Tutt’altro da quanto la didattica istituzionalizzata nella dad si proponeva, a colpi di sincrono e di asincrono, intessuta di precise indicazioni sui supporti, i modi e i tempi di somministrazione, il tutto camuffato da false prerogative di inclusione, sotto il controllo stringente del dirigente per verificarne l’attuazione, eseguita in una sorta di accomodamento acritico da numerosi colleghi.

Come poteva la valutazione, uno degli aspetti più delicati e da sempre dibattuti, non essere investito dall’emergenza didattica, non coinvolgerne profondamente il senso e le finalità? Infatti, mai come in questa situazione è stata così lontana dalla quantificazione e dalla misurabilità, dal poter essere espressa in un voto, scollegata da parole vere, capaci di farsi carico degli interrogativi sulle modalità attuate, sui loro limiti e la loro efficacia, sul senso della nostra azione. Senza chiederci se fosse davvero giusto dare una valutazione sulle competenze digitali di bambine e bambini della primaria, sono state attribuite loro responsabilità persino sulla restituzione dei materiali, atto che investe principalmente le famiglie e richiede almeno la conoscenza delle loro numerose problematiche. Anche questo è andato ad aggravare le tante criticità che hanno fatto emergere ulteriori divari materiali e sociali, nuove condizioni di svantaggio e di esclusione, spesso aggiunte a quelle già da tempo preesistenti ma volutamente sottovalutate. Digitalizzazione non è detto che faccia sempre rima con partecipazione e ancora meno con democrazia, a scuola come altrove. Piuttosto con disgregazione, quella inflitta alla scuola pubblica da decenni di politiche distruttive e riforme aziendalizzanti.

Un processo che sulla scorta della contingenza subisce ora nuove spinte e senza alcuna riforma democraticamente discussa sta facendo passare come inevitabili trasformazioni altrimenti inaccettabili, uniformando contenuti e modelli, metodi e strategie, dove la didattica digitale, binomio pervasivo e per niente fantastico, viene posta a caposaldo del progetto complessivo di rimodulazione dell’insegnamento, presentato sotto mal celate spoglie integrative.
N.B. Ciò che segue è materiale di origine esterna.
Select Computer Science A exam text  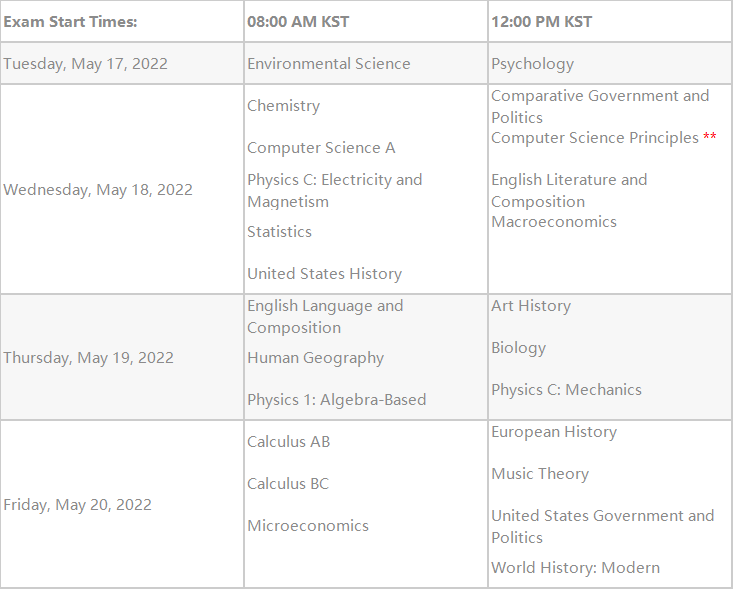click(x=321, y=148)
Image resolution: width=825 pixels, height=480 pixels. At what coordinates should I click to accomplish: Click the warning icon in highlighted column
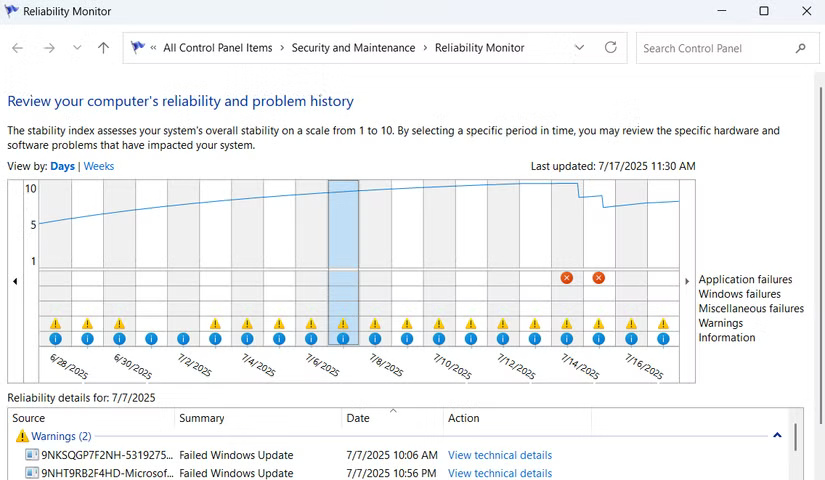pyautogui.click(x=343, y=324)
Gli scatoloni più ostici da preservare in questo ambiente ostile, insieme alla salvaguardia della pluralità degli interventi didattico/educativi, sono gli spazi di espressione della propria coscienza civile e critica, la libertà intellettuale, il vero materiale ingombrante dei tempi di crisi, difficile da praticare nell’obbedienza diffusa di chi non discute ma esegue, nell’indifferenza crescente che rende corpo estraneo il sollevare dubbi, avanzare domande. Un’esperienza spero non generalizzabile, presente purtroppo nel mio vissuto come in quello di molti altri insegnanti, relegati nella cornice neutralizzante di polemici all’interno dei propri contesti di lavoro, isolati nella lettura critica dei processi in atto, resi poco incisivi, quando non penalizzati, nella costruzione di azioni di resistenza e di opposizione.

Nell’allestimento di una scuola svuotata, avvilita nella sua funzione sociale, sempre meno comunità vitale e sempre più irreggimentata, ci aspettano bambine e bambini con i loro reali bisogni di conoscenza e di relazione con il mondo, nelle concrete fasi del loro sviluppo a cui dare accoglienza, espressione e strumenti. Per loro e con loro dovremo continuare a intrecciare pensieri, azioni e voci che dicano e costruiscano altro rispetto a quanto l’esistente ci propone come unico racconto, malgrado e a partire dagli scenari preoccupanti che tra norme, nuove regole e dispositivi, peseranno ancora al rientro sulla vita delle classi, dei singoli e della collettività. Penso alle bambine e i bambini dell’infanzia e della primaria che fanno catene per starci dietro, ai loro bisogni di movimento e socializzazione, di coinvolgimento fisico e di contatto. Penso al fidarsi e affidarsi l’uno con l’altro, un bene prezioso che va custodito e protetto, come la libertà, la bellezza e la gioia in una scuola solida e solidale. Sono questi i rami della grande quercia che Ciocco da sempre ci indica e ci invita a percorrere, sapendo bene che c’è anche il rischio di una bella sbucciatura, di qualche ruzzolone. Ma che scoiattolo ambasciatore dei bambini sarebbe se si accontentasse di un’apparente esistenza tranquilla, costretto dietro al vetro di uno schermo?